The opinion by EMA’s human medicines committee (CHMP) is based mainly on data from three 16-week phase 3 randomised double blind, placebo-controlled studies where Olumiant was used as monotherapy or in combination with topical treatments in adults with moderate to severe atopic dermatitis for whom available topical treatments were insufficient or not tolerated. In all three studies Olumiant was shown to be more effective than placebo in reaching ‘IGA 0 or 1’ at week 16. IGA, or Investigator Global Assessment, is a commonly used scale in clinical studies for atopic dermatitis, and a score of 0 or 1 equates to skin that is ‘clear’ or ‘almost clear’ of signs of the disease.

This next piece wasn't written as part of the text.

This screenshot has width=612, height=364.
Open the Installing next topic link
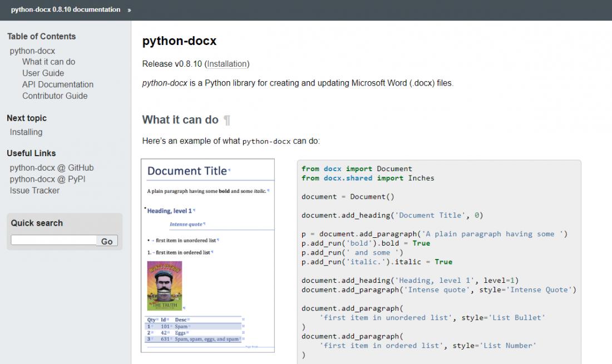tap(27, 132)
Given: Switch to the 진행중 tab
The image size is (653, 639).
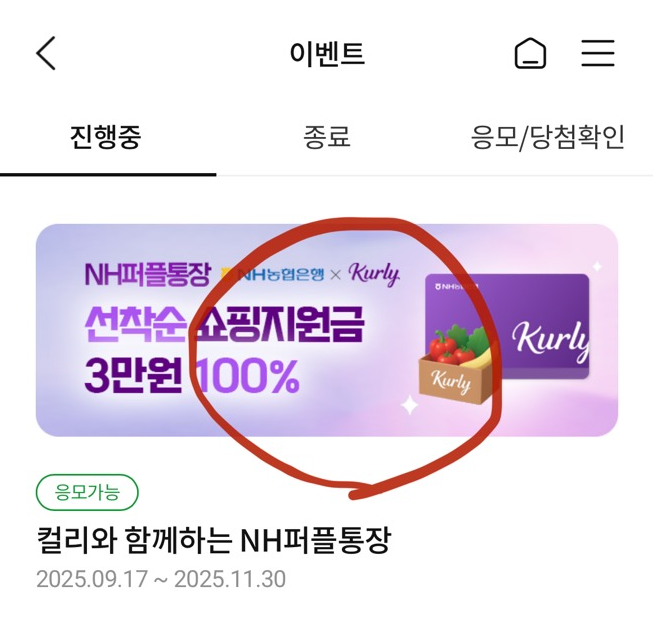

The most common side effects with Olumiant in clinical trials include increased LDL cholesterol (‘bad’ cholesterol), upper respiratory tract infections and headache. Infections reported with Olumiant treatment include herpes simplex (a viral infection that causes cold sores). This is generally in line with what is already known from treatment with the medicine in rheumatoid arthritis.
The opinion adopted by the CHMP at its September 2020 meeting is an intermediary step on Olumiant’s path to patient access in this new indication. The CHMP opinion will now be sent to the European Commission for the adoption of a decision on an EU-wide marketing authorisation. Once a marketing authorisation has been granted, decisions about price and reimbursement will take place at the level of each Member State, taking into account the potential role/use of this medicine in the context of the national health system of that country.